▶ Exercise brief:
Reproduce each of the following lines verbatim, without any alteration.

+++ Source data

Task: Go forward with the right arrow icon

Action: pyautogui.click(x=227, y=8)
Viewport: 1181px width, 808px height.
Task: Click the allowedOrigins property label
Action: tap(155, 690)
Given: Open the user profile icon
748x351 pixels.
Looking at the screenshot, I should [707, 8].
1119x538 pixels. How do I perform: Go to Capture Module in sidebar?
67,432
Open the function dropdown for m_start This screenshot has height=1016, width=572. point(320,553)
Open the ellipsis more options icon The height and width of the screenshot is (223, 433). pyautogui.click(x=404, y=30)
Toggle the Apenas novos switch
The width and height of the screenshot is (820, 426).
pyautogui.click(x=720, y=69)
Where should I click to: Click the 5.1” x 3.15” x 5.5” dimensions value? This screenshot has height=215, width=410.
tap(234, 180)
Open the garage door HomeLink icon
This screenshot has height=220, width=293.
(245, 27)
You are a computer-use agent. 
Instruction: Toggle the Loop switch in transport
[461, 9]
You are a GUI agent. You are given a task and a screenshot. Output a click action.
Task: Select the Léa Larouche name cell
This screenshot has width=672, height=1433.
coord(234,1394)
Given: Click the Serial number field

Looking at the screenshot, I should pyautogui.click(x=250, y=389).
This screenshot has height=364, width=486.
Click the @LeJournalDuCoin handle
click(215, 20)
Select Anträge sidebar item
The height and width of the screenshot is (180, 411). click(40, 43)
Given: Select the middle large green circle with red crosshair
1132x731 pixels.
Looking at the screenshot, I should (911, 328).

++++++

▶ Answer to this task:
Task: Go forward with the right arrow icon

Action: pyautogui.click(x=227, y=8)
Viewport: 1181px width, 808px height.
Task: Click the allowedOrigins property label
Action: tap(155, 690)
Given: Open the user profile icon
748x351 pixels.
Looking at the screenshot, I should [707, 8].
1119x538 pixels. How do I perform: Go to Capture Module in sidebar?
67,432
Open the function dropdown for m_start This screenshot has height=1016, width=572. point(320,553)
Open the ellipsis more options icon The height and width of the screenshot is (223, 433). pyautogui.click(x=404, y=30)
Toggle the Apenas novos switch
The width and height of the screenshot is (820, 426).
pyautogui.click(x=720, y=69)
Where should I click to: Click the 5.1” x 3.15” x 5.5” dimensions value? This screenshot has height=215, width=410.
tap(234, 180)
Open the garage door HomeLink icon
This screenshot has height=220, width=293.
(245, 27)
You are a computer-use agent. 
Instruction: Toggle the Loop switch in transport
[461, 9]
You are a GUI agent. You are given a task and a screenshot. Output a click action.
Task: Select the Léa Larouche name cell
This screenshot has width=672, height=1433.
coord(234,1394)
Given: Click the Serial number field

Looking at the screenshot, I should pyautogui.click(x=250, y=389).
This screenshot has height=364, width=486.
Click the @LeJournalDuCoin handle
click(215, 20)
Select Anträge sidebar item
The height and width of the screenshot is (180, 411). click(40, 43)
Given: Select the middle large green circle with red crosshair
1132x731 pixels.
Looking at the screenshot, I should (911, 328).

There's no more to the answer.